**Given task**
Rewrite the listing from the line that contains "Where should I" through the line that contains "pyautogui.click(x=1034, y=294)", changing "portrait" to "profile" and leaving everything else unchanged.

**Given data**
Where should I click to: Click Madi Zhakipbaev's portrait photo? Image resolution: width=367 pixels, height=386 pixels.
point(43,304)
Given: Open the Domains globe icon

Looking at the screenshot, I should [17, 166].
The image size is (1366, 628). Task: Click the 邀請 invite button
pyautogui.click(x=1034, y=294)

---

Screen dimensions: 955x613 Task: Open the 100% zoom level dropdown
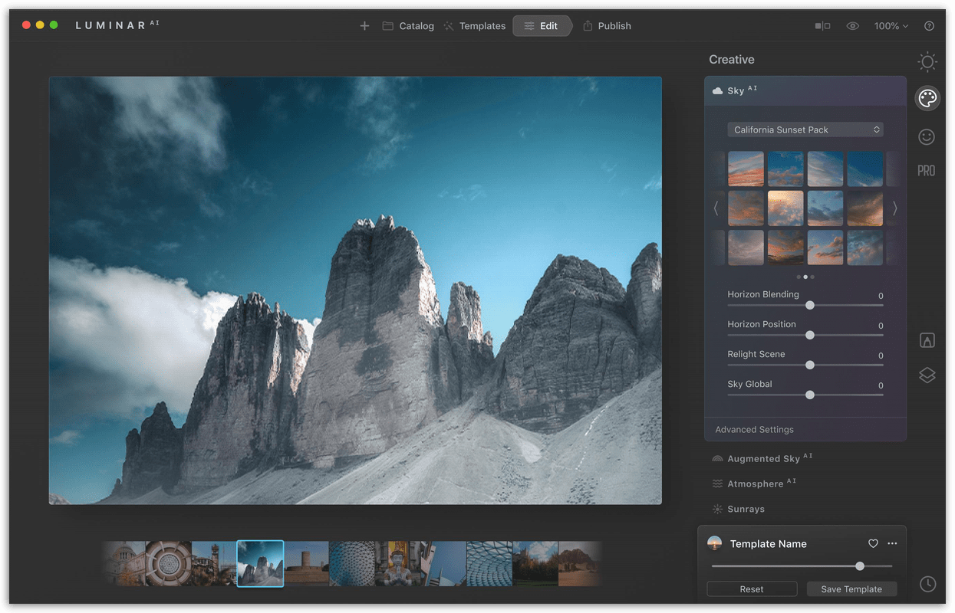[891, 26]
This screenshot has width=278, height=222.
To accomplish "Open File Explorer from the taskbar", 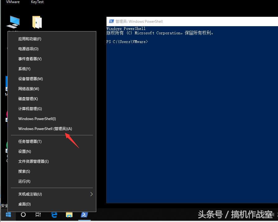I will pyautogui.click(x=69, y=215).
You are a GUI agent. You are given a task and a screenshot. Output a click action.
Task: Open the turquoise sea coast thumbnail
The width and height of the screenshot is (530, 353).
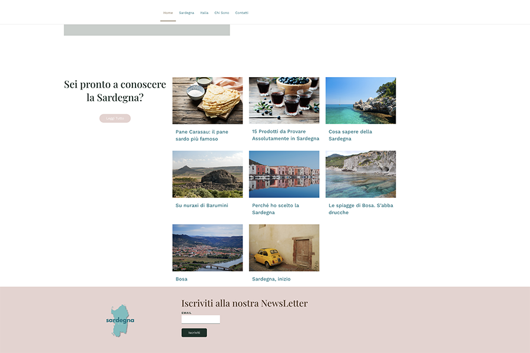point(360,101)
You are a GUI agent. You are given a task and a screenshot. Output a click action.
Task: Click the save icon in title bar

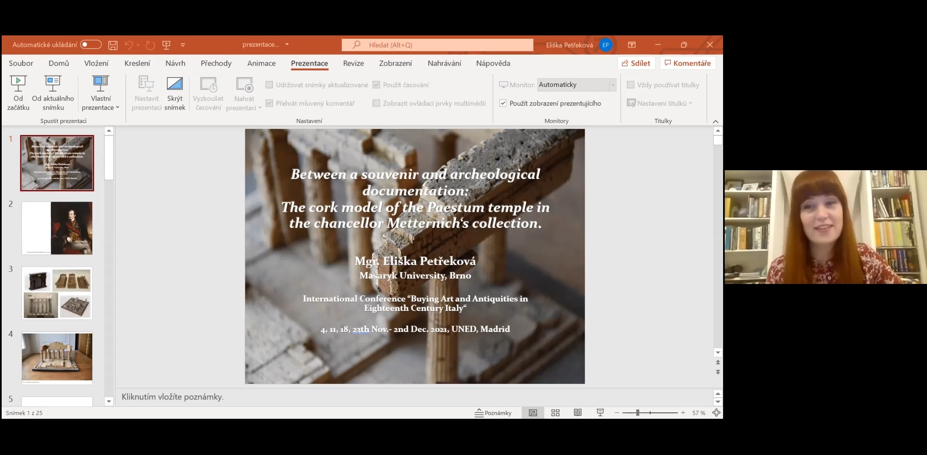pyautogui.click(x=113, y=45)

**Output of the exercise**
Where should I click to: Click Madi Zhakipbaev's profile photo? Image resolution: width=367 pixels, height=386 pixels.
point(43,304)
Given: Open the Domains globe icon

Looking at the screenshot, I should [17, 166].
The image size is (1366, 628). Task: Click the 邀請 invite button
pyautogui.click(x=1034, y=294)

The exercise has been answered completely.